One must wonder what the AI is doing during those forty-seven seconds. Is it contemplating the structural integrity of your financial soul? Or is it simply glancing at your credit score and deciding that, since you haven't defaulted on a library fine in the last decade, you are probably good for half a million pounds? It is a remarkably efficient form of judgment. It lacks the human element of a bank manager squinting at your overdraft and sighing with the disappointment of a parent who has just discovered you've been using the good silver to dig for worms.

I once observed a man spend forty-eight seconds deciding which brand of tinned peas offered the best value for money. He eventually chose the one with the slightly more cheerful label, a decision-making process that, while thorough, suggests that the human brain is perhaps not optimized for the high-speed world of algorithmic lending. The AI, by contrast, does not care about the cheerfulness of labels. It cares about data points, and it processes them with a cold, calculating indifference that is both terrifying and strangely admirable.

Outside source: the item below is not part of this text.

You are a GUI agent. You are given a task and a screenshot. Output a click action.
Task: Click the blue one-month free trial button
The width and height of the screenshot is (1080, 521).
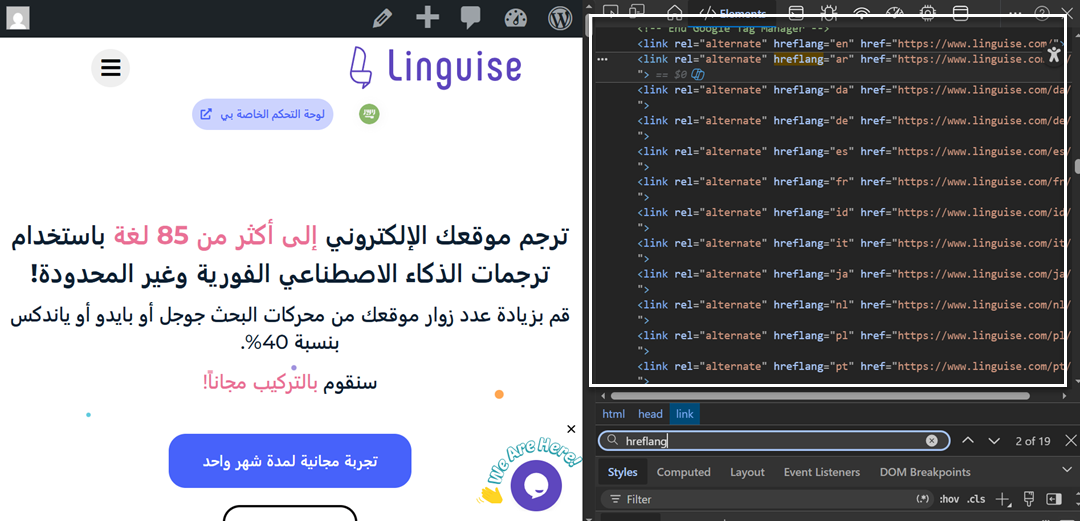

There is a certain whimsicality to the idea of a 'speedrun' for home ownership. One can imagine a future where prospective buyers compete to see who can secure a four-bedroom detached home in the shortest possible time. "I got the keys in thirty-two seconds," one might boast over a celebratory pint, "but I did have to sacrifice my first-born's dental records to the cloud." It turns the somber reality of debt into a high-stakes game of digital musical chairs, where the music is a series of rapid-fire server pings and the chairs are made of negative equity.

Of course, the speed of the process does raise some questions about the nature of regret. Usually, the weeks of waiting for a mortgage offer provide ample time for the 'Buyer's Remorse' to set in—that cold, creeping realization that you have just agreed to pay for a roof that will almost certainly leak. By compressing this into forty-seven seconds, Better.com has effectively eliminated the window for second thoughts. You are in, you are out, and you are indebted before you've even had time to wonder if the neighbors are the sort of people who play the bagpipes at three in the morning.

It is a triumph of bureaucracy, or perhaps the final defeat of it. We have spent centuries building systems of checks and balances, only to hand the keys to a digital entity that thinks forty-seven seconds is a generous amount of time for a life-altering decision. It is as if we have replaced the slow, deliberate pace of a game of chess with a round of 'Hungry Hungry Hippos,' except the marbles are houses and the hippos are sophisticated neural networks.

Reflecting on this, I am reminded of a time I tried to use a self-checkout machine to buy a single lemon. The machine spent three minutes insisting there was an 'unexpected item in the bagging area' before eventually locking itself in a state of existential despair. If that same technology is now responsible for our mortgages, we may find ourselves in a situation where the AI suddenly decides that our kitchen is an 'unexpected item' and demands we return it to the previous owner immediately.

In the end, perhaps we should embrace the forty-seven second mortgage. It is, if nothing else, a testament to our collective desire to get things over with as quickly as possible. We are a species that finds the act of waiting to be an intolerable burden, and if we can skip the part where we have to talk to a human being about our spending habits, then so much the better. We shall march into the future, houses in hand, debt in our pockets, and not a single second wasted on the tedious act of thinking.